A suicidal man; a pill-popping, illegal alien realtor; a drug-dealing fireman; and a high-end “escort” all end up in a Jersey Shore house on a snowy winter evening. Such is the premise of the Zach Braff-penned, Peter DuBois-directed play, All New People.
Braff, who already proved his writing prowess with Garden State, carefully mixes sitcom and satire with influences of Simon and Sarte. The snappy dialog and bevy of one-liners are extremely well-scripted, and thankfully, each member of the very Hollywood cast—The Hangover‘s Justin Bartha; the charismatically quirky Krysten Ritter; the bubbly True Blood-vet Anna Camp; and the classically trained David Wilson Barnes—has the kind of impeccable comedic timing required to pull them off.
For all of the laughs, however, All New People also has some flaws. The first major issue (which, to be fair, in many people’s eyes might simply be seen as cogent to the theme of questionable identity that runs throughout the play): Krysten Ritter’s accent. From the moment she opened her mouth there was the question of “What the hell is that supposed to be?” The question remained until she answered it herself, quipping, “Thanks, I made it myself,” in response to a compliment.
The second issue: intrusive video flashbacks providing the characters’ true back-stories. While an innovative solution to composing weighty exposition, each time the screen dropped was a rude intrusion into the developing group dynamic. All New People is a play that rises and falls with the strength of the ensemble, and by breaking the illusion of the fourth wall with a physical barrier, Braff and DuBois cut off the audience’s ability to relate to these people.

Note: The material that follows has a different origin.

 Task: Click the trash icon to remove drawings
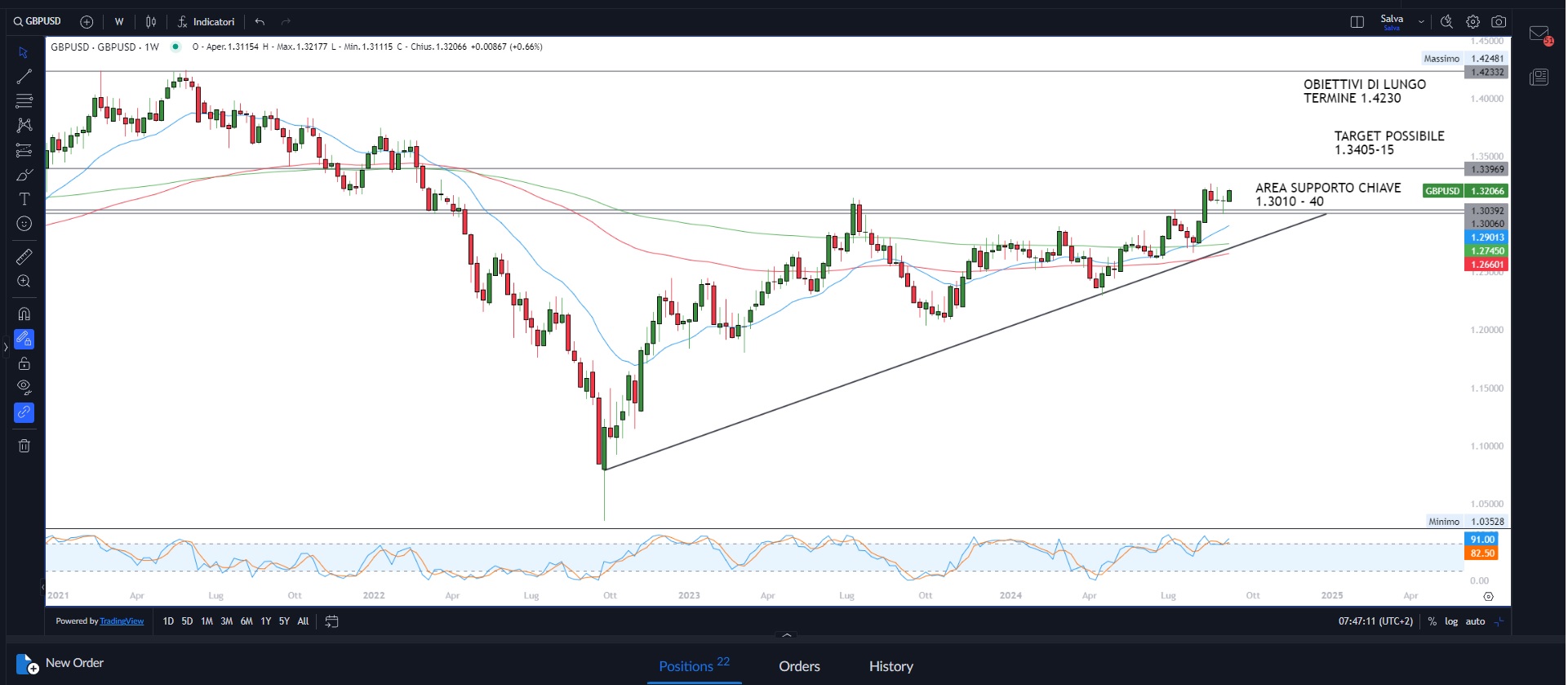pyautogui.click(x=24, y=446)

We, along with rotating members of the quartet on stage, spend half the play trying to figure out why Charlie (Bartha) is suicidal, why Emma (Ritter) has fled Britain, why Myron (Barnes) is no longer a teacher, or what has driven Kim (Camp) to prostitute herself, only to have the information handed to us from some omniscient cameraman instead of confessed from each character’s own mouth. It removes the weight from their revelations, and instead relegates the information a relatively unemotional blip on the radar of some otherwise lovely performances. If the actors had been allowed to play out these secrets, instead of just reacting to their presentation, the story would have been stronger for it.

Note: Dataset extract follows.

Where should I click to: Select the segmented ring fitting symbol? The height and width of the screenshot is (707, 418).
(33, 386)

The play’s strengths are its comedy and charm, and the way in which the four actors on stage respond those elements. Its weaknesses: believability (there are many people who are going to think the scenario presented is simply too far-fetched) and a glossing-over of some of the more poignant elements. It’s almost as if Braff was holding back, afraid to allow the kind of sweet genre-spillover that worked so well for him but was named “twee” in Garden State. Still, Braff’s potential as a writer, though yet to be fully realized, is evident.
All New People isn’t perfect, but it is extremely funny, entertaining, and, despite my criticisms here, even touching. It’s a celebration of strangers bonding, an exploration of crises navigated, a comedy with some tragic persuasions, and a fine time at the theatre.
All New People runs until August 14th at Second Stage Theatre in New York.